##### Dataset records #####

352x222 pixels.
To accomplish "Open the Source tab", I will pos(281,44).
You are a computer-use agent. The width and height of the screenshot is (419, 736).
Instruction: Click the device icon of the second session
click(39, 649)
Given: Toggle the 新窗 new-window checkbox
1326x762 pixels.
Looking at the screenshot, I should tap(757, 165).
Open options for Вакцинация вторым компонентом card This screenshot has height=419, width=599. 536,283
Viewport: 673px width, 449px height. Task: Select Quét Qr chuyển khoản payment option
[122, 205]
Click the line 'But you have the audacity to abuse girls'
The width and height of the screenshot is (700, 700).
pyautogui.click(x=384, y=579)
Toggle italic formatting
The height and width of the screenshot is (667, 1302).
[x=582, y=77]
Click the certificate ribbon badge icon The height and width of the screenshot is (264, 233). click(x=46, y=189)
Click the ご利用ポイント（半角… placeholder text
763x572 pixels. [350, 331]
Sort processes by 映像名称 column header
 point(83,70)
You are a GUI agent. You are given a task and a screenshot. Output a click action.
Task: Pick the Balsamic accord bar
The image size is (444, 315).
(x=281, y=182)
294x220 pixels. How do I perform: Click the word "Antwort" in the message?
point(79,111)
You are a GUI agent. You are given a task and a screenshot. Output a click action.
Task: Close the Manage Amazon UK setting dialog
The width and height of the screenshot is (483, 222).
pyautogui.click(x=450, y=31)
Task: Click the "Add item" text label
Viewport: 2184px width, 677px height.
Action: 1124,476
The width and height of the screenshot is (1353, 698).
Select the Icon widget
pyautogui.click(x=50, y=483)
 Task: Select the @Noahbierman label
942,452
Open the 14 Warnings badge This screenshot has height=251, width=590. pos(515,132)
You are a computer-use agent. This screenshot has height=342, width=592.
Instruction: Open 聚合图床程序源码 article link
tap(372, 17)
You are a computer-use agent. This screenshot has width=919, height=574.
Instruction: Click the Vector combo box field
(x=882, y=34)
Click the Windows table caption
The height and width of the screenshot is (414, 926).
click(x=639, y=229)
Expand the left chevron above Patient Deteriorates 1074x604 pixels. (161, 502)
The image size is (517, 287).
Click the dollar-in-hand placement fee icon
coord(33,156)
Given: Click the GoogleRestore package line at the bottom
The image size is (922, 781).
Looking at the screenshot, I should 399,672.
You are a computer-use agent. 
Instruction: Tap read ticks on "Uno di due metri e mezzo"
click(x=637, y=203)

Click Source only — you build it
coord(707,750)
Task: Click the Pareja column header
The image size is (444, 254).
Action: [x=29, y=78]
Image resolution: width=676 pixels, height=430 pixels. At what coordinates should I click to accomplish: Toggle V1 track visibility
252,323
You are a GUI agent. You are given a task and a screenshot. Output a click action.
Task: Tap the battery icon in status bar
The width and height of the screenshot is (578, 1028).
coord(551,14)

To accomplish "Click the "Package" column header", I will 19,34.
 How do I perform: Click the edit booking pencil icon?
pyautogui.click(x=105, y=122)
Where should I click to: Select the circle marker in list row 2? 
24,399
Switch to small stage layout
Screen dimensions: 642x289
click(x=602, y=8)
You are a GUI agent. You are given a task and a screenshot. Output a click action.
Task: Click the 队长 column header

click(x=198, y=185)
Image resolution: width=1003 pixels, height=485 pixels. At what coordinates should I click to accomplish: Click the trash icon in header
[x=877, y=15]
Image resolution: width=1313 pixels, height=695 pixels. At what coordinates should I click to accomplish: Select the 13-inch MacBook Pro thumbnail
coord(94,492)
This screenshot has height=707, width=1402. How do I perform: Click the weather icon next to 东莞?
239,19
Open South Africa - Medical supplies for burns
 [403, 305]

#####

Please copy every line of the material that contains the word "badge".

● **Solution for this task**
Click the certificate ribbon badge icon The height and width of the screenshot is (264, 233). click(x=46, y=189)
Open the 14 Warnings badge This screenshot has height=251, width=590. pos(515,132)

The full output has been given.